INFORMATION PROVIDED:
--- Begin ---

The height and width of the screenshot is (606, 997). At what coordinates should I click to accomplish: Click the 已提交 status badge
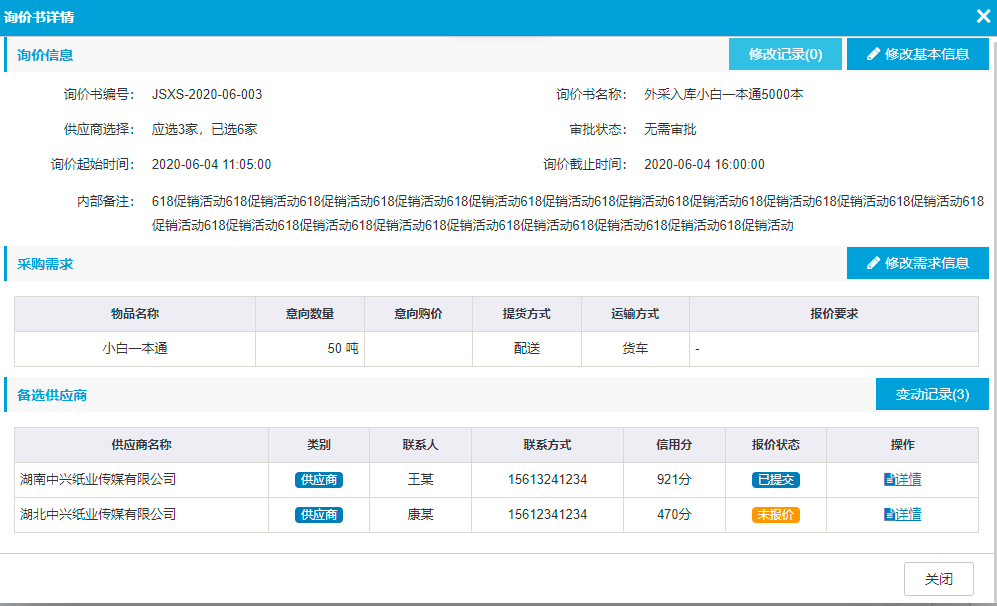775,480
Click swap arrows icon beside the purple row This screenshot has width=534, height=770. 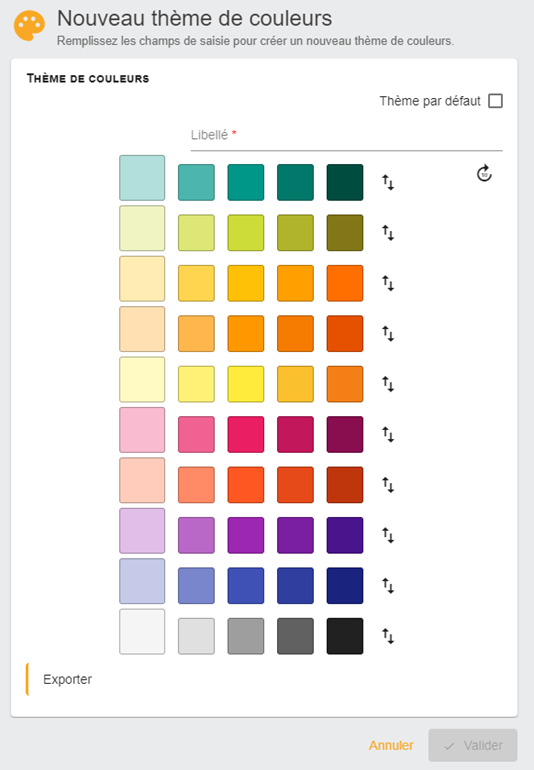(388, 535)
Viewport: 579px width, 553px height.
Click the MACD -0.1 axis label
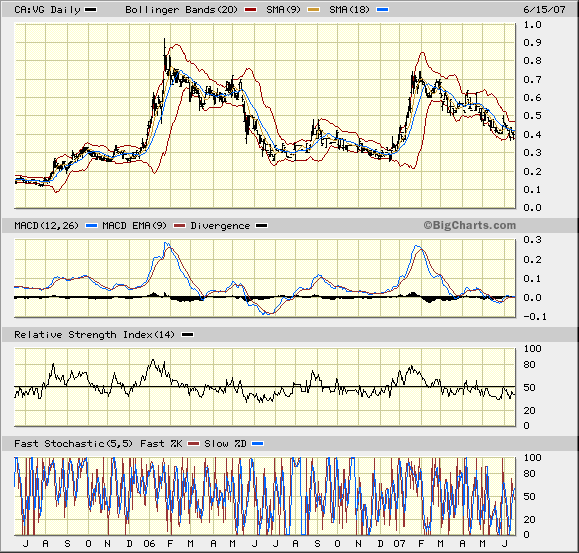tap(535, 317)
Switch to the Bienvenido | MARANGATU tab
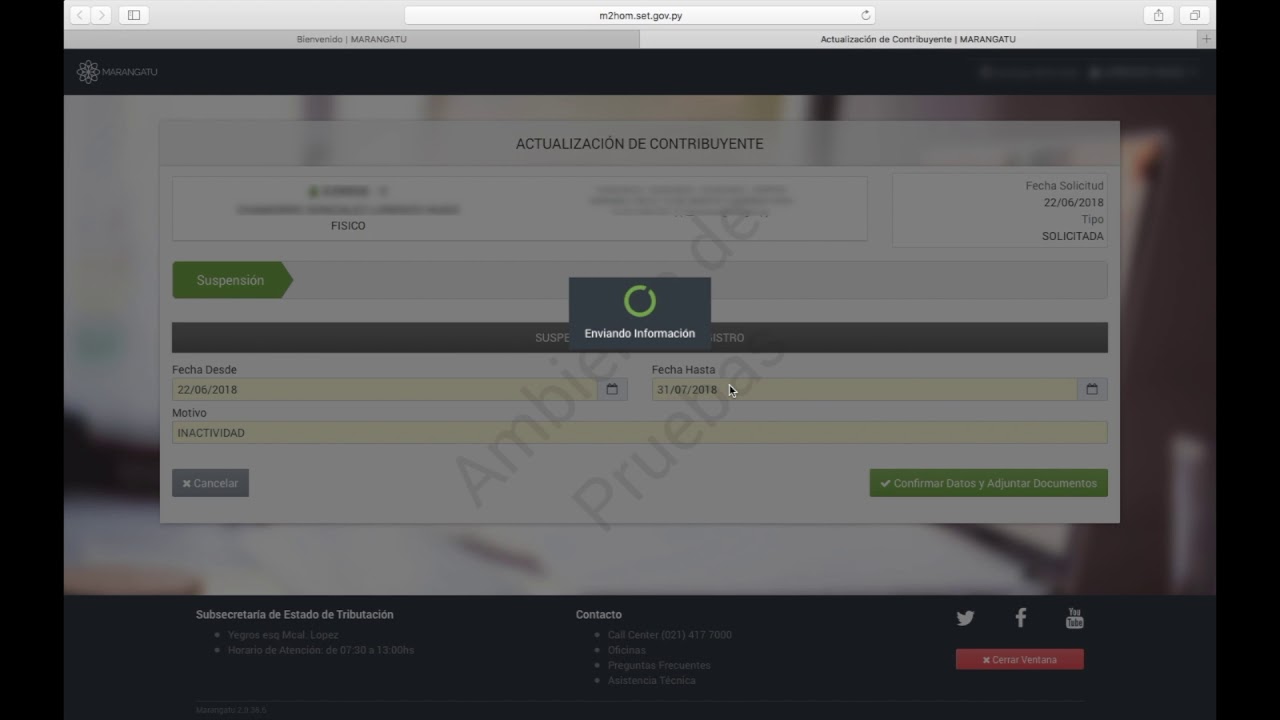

--- End ---

PROBLEM REQUIREMENTS: Could you rewrite the items as a JSON list of strings, one string per line, from the line containing "Viewport: 579px width, 553px height." through the end of the items? Skip blank lines and leave the pictures out.

SOLUTION TO THIS EXERCISE:
[
  "Viewport: 579px width, 553px height.",
  "Click the MACD -0.1 axis label",
  "tap(535, 317)",
  "Switch to the Bienvenido | MARANGATU tab"
]